In the material below, the required lines run from the one containing "Collapse the 干果蜜饯 group with minus sign" through the one containing "The image size is (1389, 868).". Copy those lines exactly, ends included, and nothing else.

══════════

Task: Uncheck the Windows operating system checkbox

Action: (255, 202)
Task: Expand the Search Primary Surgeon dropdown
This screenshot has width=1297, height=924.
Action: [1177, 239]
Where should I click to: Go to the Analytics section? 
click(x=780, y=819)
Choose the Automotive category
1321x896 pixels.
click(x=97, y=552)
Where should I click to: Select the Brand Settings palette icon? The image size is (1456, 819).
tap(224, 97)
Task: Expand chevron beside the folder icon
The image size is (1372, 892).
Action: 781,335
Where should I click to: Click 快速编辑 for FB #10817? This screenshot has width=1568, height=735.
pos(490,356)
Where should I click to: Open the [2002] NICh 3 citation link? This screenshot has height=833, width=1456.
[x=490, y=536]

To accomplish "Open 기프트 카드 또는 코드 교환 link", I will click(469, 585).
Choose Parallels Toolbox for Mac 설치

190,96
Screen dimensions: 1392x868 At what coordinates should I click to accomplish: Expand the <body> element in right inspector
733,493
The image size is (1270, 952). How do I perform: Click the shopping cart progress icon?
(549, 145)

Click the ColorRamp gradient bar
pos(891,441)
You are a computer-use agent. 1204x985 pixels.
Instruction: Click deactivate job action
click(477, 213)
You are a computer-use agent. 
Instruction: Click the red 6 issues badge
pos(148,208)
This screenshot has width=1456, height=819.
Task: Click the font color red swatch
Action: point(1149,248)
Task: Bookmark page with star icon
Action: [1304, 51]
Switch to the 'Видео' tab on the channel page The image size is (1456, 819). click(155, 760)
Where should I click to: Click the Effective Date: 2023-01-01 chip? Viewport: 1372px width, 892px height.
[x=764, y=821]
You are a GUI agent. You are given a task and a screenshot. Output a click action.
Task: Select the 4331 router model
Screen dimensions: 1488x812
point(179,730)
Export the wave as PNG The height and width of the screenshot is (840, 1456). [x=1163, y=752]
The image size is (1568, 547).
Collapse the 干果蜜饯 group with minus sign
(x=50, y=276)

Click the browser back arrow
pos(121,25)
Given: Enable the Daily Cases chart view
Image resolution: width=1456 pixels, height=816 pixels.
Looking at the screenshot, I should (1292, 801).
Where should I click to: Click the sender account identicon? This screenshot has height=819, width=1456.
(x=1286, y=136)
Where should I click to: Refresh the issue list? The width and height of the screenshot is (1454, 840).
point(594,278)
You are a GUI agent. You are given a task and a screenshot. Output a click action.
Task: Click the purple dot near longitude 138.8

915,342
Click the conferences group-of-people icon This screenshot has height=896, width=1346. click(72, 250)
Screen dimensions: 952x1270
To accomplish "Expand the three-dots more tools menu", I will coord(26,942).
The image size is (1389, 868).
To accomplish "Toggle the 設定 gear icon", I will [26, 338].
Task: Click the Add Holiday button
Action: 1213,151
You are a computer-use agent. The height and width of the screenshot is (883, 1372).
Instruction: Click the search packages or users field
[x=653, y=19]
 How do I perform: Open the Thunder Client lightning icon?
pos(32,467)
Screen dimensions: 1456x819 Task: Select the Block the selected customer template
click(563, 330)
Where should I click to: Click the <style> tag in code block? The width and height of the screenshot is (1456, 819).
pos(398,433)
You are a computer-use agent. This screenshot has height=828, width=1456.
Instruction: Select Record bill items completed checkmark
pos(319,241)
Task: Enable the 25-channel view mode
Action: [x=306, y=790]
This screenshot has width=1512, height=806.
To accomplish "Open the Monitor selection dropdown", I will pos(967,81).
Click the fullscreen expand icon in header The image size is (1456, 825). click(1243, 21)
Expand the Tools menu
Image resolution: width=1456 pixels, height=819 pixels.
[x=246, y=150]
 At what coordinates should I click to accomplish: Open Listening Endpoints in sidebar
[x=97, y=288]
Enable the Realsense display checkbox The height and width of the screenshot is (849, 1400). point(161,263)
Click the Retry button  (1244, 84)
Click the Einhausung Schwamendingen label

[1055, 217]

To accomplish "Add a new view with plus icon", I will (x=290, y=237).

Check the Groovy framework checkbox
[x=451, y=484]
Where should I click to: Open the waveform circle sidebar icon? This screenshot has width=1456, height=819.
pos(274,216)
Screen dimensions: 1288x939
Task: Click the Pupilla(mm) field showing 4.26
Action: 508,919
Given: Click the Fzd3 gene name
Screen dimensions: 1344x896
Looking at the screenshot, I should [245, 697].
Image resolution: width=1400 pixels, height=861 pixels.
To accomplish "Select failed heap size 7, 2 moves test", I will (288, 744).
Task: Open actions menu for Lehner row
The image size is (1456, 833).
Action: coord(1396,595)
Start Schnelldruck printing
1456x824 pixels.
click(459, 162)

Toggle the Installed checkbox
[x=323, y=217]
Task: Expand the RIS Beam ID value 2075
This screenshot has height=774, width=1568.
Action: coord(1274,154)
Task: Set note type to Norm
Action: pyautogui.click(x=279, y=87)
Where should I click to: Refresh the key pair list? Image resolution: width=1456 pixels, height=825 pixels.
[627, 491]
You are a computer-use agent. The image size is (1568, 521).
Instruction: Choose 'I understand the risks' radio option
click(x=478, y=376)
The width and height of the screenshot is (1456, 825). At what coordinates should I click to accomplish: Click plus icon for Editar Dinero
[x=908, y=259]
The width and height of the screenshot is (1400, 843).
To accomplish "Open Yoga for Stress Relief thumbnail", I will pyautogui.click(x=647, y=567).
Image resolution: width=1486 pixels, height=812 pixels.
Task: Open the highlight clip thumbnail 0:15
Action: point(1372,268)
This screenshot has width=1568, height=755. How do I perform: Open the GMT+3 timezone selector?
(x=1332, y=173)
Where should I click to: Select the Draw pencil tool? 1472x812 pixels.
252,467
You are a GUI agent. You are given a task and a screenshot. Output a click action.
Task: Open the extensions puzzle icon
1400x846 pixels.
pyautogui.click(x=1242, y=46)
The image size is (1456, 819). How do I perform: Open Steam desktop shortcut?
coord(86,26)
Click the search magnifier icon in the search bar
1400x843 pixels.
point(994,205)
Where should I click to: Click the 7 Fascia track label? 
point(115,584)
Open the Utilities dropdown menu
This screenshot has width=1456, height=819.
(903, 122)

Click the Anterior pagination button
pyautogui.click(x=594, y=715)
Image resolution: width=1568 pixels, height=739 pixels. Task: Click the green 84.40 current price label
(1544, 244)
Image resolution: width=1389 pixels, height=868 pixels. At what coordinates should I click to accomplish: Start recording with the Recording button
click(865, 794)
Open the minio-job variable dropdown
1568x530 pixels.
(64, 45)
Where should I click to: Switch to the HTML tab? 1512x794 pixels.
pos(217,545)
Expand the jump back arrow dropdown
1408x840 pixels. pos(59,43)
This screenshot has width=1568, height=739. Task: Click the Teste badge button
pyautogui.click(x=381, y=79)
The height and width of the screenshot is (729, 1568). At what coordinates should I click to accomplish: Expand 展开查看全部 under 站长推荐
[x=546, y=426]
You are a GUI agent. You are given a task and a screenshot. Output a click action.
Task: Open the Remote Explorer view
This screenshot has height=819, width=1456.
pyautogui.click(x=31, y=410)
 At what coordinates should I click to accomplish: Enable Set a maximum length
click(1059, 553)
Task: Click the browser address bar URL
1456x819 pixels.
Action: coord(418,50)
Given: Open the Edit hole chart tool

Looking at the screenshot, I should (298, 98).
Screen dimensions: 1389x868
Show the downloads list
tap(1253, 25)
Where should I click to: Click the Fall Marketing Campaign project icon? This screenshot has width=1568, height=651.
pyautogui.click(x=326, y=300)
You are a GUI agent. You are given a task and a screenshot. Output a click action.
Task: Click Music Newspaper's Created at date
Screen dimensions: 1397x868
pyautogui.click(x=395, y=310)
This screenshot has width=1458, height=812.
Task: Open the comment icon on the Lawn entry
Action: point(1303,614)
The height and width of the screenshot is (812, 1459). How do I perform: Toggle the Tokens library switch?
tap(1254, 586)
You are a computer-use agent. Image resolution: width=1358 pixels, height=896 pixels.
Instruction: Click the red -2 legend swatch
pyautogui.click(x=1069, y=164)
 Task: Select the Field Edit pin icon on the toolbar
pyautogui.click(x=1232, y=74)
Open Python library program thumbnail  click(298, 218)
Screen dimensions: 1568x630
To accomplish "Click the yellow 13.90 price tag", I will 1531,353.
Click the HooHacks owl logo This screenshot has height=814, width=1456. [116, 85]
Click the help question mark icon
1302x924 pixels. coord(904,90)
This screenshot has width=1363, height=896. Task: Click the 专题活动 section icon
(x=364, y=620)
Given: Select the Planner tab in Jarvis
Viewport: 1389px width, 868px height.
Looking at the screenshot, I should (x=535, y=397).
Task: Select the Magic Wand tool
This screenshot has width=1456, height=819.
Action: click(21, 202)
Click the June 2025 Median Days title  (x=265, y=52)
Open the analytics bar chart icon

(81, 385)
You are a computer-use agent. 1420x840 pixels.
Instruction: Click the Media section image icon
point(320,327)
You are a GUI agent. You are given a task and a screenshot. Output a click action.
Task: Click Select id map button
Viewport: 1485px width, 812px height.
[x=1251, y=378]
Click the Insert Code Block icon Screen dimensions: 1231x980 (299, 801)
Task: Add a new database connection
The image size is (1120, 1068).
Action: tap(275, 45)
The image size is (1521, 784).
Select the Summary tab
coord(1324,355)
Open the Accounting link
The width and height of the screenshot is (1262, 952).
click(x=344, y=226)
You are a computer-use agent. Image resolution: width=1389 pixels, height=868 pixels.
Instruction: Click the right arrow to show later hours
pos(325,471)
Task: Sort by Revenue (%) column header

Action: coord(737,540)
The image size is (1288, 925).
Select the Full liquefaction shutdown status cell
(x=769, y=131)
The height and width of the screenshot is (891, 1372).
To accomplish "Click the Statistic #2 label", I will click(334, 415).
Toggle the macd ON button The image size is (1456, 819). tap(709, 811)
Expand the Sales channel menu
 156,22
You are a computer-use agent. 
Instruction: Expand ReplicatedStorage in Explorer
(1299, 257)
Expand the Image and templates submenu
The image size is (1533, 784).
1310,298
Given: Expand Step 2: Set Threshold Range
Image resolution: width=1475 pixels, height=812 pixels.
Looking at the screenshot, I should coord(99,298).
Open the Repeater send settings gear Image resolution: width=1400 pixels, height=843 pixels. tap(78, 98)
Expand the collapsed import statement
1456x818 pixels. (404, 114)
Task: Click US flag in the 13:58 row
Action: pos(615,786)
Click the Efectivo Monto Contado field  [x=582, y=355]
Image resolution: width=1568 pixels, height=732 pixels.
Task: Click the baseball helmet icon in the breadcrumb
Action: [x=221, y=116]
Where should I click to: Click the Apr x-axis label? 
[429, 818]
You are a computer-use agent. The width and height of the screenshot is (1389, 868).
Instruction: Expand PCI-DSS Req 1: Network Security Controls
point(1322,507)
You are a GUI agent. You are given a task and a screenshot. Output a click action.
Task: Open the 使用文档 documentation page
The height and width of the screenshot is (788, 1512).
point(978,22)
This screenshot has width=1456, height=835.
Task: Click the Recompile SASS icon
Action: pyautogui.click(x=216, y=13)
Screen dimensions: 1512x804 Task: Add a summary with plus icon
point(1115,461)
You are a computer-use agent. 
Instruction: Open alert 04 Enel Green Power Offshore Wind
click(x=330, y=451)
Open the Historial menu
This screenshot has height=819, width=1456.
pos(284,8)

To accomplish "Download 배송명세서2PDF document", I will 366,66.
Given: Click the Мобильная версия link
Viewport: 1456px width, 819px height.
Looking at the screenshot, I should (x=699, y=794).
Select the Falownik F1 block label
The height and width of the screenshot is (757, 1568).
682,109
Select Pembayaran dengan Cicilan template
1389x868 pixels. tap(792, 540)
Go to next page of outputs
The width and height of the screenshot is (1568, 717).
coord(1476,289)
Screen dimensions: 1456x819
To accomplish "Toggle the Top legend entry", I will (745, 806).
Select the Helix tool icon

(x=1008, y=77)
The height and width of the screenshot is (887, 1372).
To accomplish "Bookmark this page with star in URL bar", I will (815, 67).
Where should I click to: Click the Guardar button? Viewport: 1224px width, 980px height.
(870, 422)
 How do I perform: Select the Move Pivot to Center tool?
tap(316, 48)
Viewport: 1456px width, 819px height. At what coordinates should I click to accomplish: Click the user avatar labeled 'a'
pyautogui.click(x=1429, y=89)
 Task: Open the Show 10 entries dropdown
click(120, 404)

══════════

COMPLETED EXERCISE
Collapse the 干果蜜饯 group with minus sign
(x=50, y=276)

Click the browser back arrow
pos(121,25)
Given: Enable the Daily Cases chart view
Image resolution: width=1456 pixels, height=816 pixels.
Looking at the screenshot, I should (1292, 801).
Where should I click to: Click the sender account identicon? This screenshot has height=819, width=1456.
(x=1286, y=136)
Where should I click to: Refresh the issue list? The width and height of the screenshot is (1454, 840).
point(594,278)
You are a GUI agent. You are given a task and a screenshot. Output a click action.
Task: Click the purple dot near longitude 138.8

915,342
Click the conferences group-of-people icon This screenshot has height=896, width=1346. click(72, 250)
Screen dimensions: 952x1270
To accomplish "Expand the three-dots more tools menu", I will coord(26,942).
The image size is (1389, 868).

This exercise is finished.